• _REQUIREMENT_
In the transfer function source code below, which class does TransferFunctionsGroup inherit from?

===== PASSAGE SHOWN =====

Source code for mth5.groups.transfer_function

# -*- coding: utf-8 -*-
"""
Created on Thu Mar 10 08:22:33 2022

@author: jpeacock
"""

# =============================================================================
# Imports
# =============================================================================
import numpy as np
import xarray as xr
import pandas as pd

from mth5.groups import BaseGroup, EstimateDataset
from mth5.helpers import validate_name, from_numpy_type
from mth5.utils.exceptions import MTH5Error

from mt_metadata.transfer_functions.core import TF
from mt_metadata.transfer_functions.tf import (
    StatisticalEstimate,
    Run,
    Electric,
    Magnetic,
)

# =============================================================================
# Transfer Functions Group
# =============================================================================
[docs]class TransferFunctionsGroup(BaseGroup):
    """

===== MATERIAL =====

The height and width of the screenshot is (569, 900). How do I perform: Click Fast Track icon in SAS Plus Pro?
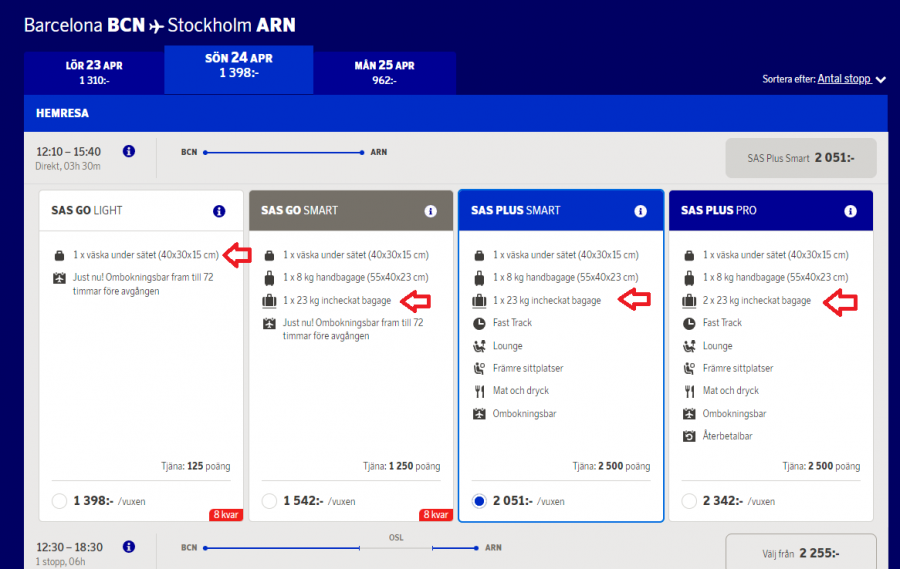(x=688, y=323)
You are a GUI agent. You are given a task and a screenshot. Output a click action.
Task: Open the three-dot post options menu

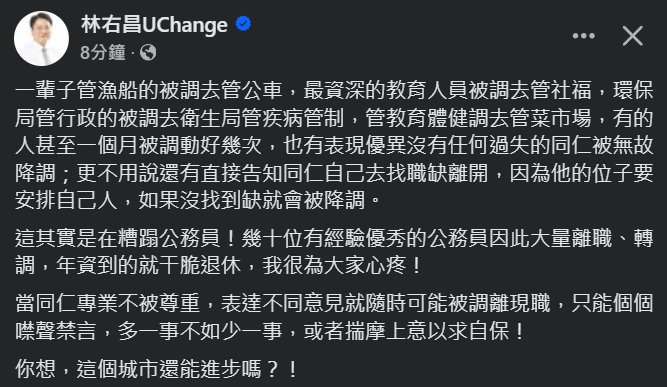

=====

• _RESPONSE TO THIS EXERCISE_
BaseGroup